Trees in Alaska, as elsewhere, are under attack by a host of predators, many of which are aided in their predations by a warming climate. Evidence is on display in these images of the work of not only our familiar Aspen Leaf Miners, which have turned many of our aspen groves from green to gray every summer for years, but also the more recent work of Birch Leaf Miners, which have been dulling the summer green and fall yellow of the birches as they have sweept through our community more recently. Spruce Bud Blight, which I just learned about from a State Forester I took into the Exotic Tree Plantation last week, I now recognize when it appears on the tips of White Spruces, preventing the further growth of every branch it infests.

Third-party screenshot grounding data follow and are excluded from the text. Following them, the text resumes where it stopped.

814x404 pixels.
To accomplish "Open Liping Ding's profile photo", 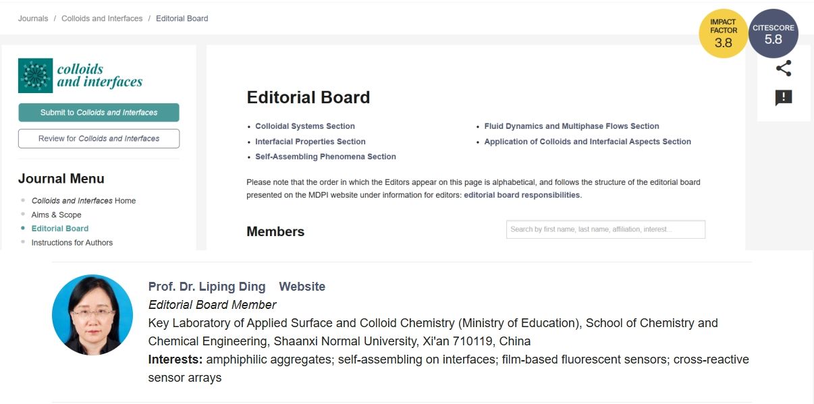I will (92, 315).
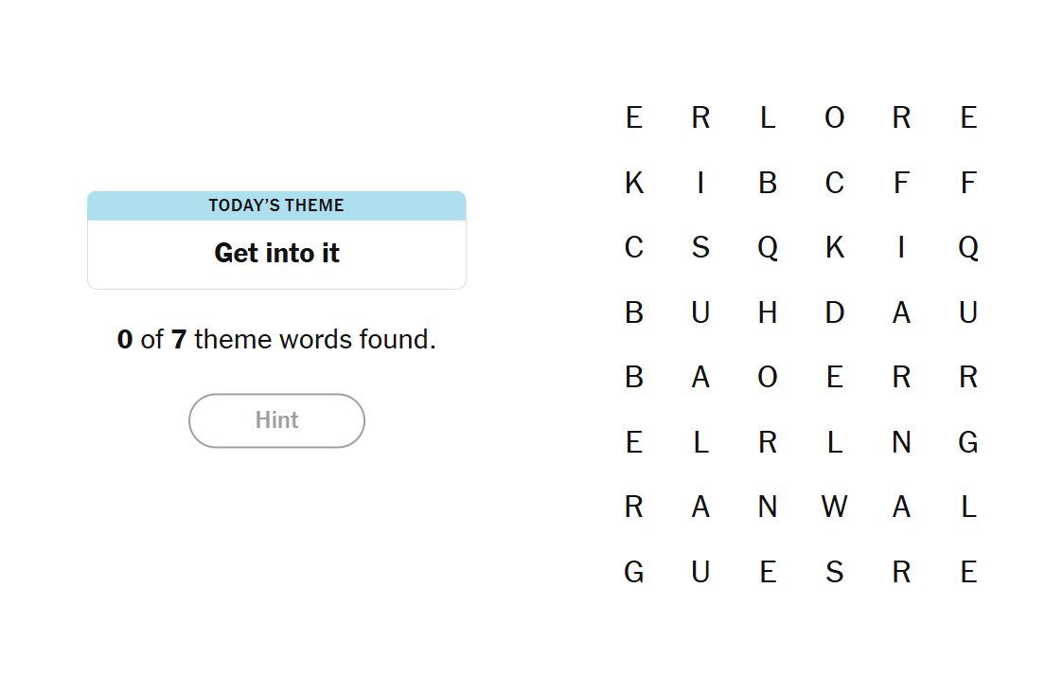1045x677 pixels.
Task: Pick the letter L in the top row
Action: (x=768, y=117)
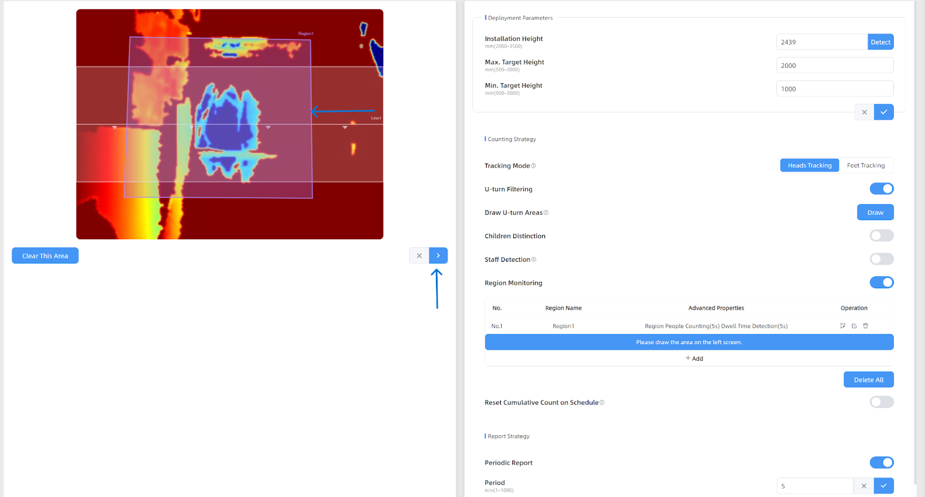Select the Heads Tracking mode
This screenshot has height=497, width=925.
(x=809, y=165)
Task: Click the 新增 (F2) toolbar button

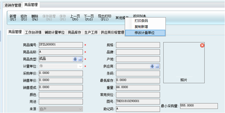Action: pos(13,18)
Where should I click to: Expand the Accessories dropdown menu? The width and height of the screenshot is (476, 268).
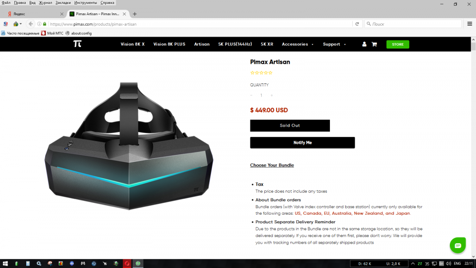pos(298,44)
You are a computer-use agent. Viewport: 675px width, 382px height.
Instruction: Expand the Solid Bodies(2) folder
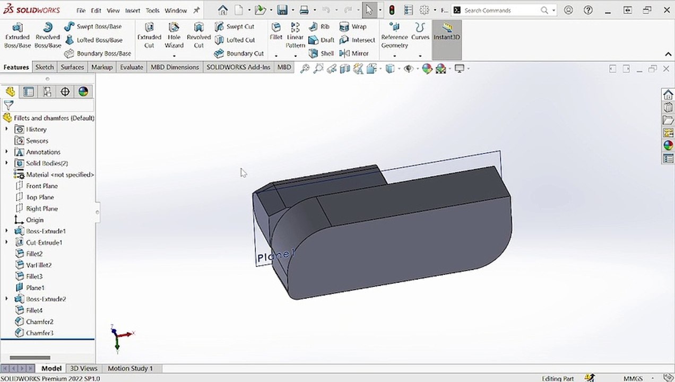pos(6,163)
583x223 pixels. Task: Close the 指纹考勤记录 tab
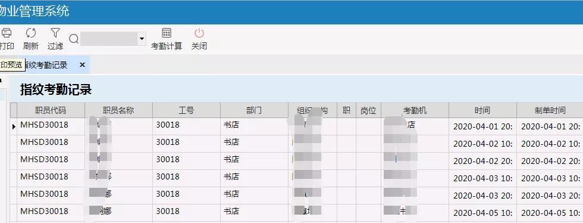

But there are pure marvels as well...the beautiful, red-violet "flowers" that are the emerging female cones of the Siberian Larches, which make these deciduous conifers look like they're in bloom for about a week each spring. The different-shaped leaves on different parts of an individual highbush cranberry plant. The quite different needles of Norway Spruce and White Spruce, and the changing appearance of a cluster of White Spruce cones between when I picked it up from the ground and when it opened and dropped its seeds, drying on the windowsill of my studio.
I don't think you need to recognize these species to appreciate this painting. But I hope that seeing it, you will be as delighted as I have been all summer by the diversity and wonder of these gifts from the boreal forest.